Letters to the Editor
Organic Dissociative Syndrome
Psychiatric News
Volume 42 Number 14 page 28-28

The article "Sleep Medications to Get Stronger Label Warnings" in the April 8 issue regarding what the FDA calls "complex sleep-related behaviors" highlights a deficiency in DSM. These behaviors include patients' "eating, driving, making phone calls, and having sex while under the influence of sleep medications."

Fugue-like behavior secondary to an organic condition, such as the effects of sleep medication, has no suitable category in the DSM classification system. DSM's "dissociative fugue," for example, is "not due to the direct physiological effects of a substance (e.g., a drug of abuse, a medication) or a general medical condition (e.g., temporal lobe epilepsy)." In contrast, substance-induced disorders and those due to a general medical condition, as well as delirium, do not include as a central feature the apparently purposive and possibly complex or elaborate behavior seen in the kinds of cases reported in the Psychiatric News article on sleep medications and other reports over the years I have written.

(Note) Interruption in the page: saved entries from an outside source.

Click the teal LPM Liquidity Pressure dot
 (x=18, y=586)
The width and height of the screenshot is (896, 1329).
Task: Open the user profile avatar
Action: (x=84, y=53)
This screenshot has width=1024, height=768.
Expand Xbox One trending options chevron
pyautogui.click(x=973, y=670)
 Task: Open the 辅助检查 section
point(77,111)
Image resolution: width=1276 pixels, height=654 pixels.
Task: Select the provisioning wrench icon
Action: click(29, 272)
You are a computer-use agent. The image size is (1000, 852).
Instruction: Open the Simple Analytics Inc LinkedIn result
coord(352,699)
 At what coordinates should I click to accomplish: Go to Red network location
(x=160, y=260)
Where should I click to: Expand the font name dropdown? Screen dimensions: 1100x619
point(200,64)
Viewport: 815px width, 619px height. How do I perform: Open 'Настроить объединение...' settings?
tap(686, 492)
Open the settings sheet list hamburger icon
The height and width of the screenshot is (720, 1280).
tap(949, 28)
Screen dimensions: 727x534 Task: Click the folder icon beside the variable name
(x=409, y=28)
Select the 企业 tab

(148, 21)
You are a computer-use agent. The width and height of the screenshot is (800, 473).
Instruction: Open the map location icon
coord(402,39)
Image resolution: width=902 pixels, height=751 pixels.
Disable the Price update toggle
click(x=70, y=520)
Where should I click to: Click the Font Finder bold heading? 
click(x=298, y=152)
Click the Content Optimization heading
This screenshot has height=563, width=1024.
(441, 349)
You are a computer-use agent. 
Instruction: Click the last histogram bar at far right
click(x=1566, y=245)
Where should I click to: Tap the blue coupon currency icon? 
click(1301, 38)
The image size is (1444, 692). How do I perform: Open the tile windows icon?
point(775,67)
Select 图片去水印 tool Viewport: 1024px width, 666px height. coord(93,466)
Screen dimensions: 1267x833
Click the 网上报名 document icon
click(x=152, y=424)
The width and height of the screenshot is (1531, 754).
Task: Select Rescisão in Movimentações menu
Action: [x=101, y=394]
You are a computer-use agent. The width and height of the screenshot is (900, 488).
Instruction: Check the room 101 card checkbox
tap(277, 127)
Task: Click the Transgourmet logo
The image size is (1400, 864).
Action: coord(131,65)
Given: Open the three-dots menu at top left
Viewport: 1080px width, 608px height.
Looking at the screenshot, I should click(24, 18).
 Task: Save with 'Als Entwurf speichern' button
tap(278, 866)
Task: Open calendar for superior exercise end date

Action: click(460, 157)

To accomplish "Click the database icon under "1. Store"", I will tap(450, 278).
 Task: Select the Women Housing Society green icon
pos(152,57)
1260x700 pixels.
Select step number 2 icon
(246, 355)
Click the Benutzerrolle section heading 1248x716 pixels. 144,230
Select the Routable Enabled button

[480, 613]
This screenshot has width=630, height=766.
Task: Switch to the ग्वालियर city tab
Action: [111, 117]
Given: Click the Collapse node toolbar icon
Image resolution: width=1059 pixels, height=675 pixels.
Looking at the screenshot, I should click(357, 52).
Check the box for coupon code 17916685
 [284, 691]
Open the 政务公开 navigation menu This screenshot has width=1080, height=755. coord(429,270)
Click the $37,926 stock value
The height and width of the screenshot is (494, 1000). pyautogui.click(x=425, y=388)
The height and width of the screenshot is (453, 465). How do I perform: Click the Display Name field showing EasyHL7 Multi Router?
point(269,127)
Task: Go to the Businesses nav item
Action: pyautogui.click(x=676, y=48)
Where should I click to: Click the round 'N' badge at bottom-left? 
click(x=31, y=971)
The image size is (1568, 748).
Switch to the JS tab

I have previously proposed that DSM include a diagnostic category for such cases of what could be called "organic dissociation" or" dissociation secondary to a general medical or substance-induced condition." Such a category would also help classify automatisms that can be observed in conditions like temporal lobe epilepsy and dissociative-like states due to other medical factors that presently have no fitting DSM category. Not only would this category improve diagnostic precision and permit possibly greater study of these states, but also it would provide recognition of varying degrees of contribution from psychological, general medical, substance-induced, and stress-related factors, as opposed to requiring that the dissociative-like behaviors be "due to" either an organic condition alone or have no organic contribution. The dissociative-like behaviors seen in these states generally do not have an either-or etiology but rather are the expression of several determinants.